声を大にして宣言すると、これまた小児科メンバーがざわつく。付き合っていることをあえて皆に伝えることはしないと佐々木先生と話し合ったけれど、この状況で隠すほど消極的ではない。むしろ、大好きな佐々木先生が危険にさらされているのだから、ちゃんと私のものだって宣言しておかなくては彼女としての威厳がなくなるってものだ。
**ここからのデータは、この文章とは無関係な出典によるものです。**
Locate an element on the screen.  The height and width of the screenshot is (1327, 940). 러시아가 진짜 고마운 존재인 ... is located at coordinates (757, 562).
だけど莉々花ちゃんはまったく動じず、可愛らしく首をコテッと傾げた。

「そうなんですか。でも私は先生と結婚するって決めてますし」

「け、結婚?!」

「はい、佐々木先生と大人になったら結婚しようねって、小学生のときに約束しましたので」

「は、はぁぁぁぁぁ?」

腹の底から不快な声が出た。佐々木先生と結婚の話なんてこれっぽっちもしたことがない。ちゃんと恋人になれたことで満足していたのに、莉々花ちゃんは私の先を行こうとしている。佐々木先生の恋人は私なのに、何だか取られた気分で腹が立つ。

「いやでも、小学生のときって……」

千里さんが渋い顔をするけれど、莉々花ちゃんはどこ吹く風だ。

「心和さん、気にしない方がいいですよ。おい小谷、調子に乗りすぎだ」

「そうだよ心和ちゃん。佐々木先生とお付き合いしてるんでしょう。莉々花ちゃんも、人の恋人取るような発言はやめたほうがいいよ」

「えっ、私は事実を言ったまでです。それにまだわからないじゃないですか。お二人は結婚してないんですから」

そんな自信満々に言われると、どんどん不安になってくる。私の佐々木先生のはずなのに、急に手からこぼれてしまうような、危うい感覚。不安に駆られるのは、きっと私が自分に自信がないから。莉々花ちゃんが堂々としているから。

「いやー、最近の子は積極的だなー。よし、とりあえず飲もう。ほらほら、座って。はい、乾杯!」

その場を取り繕うように、部長だけがガハハと笑った。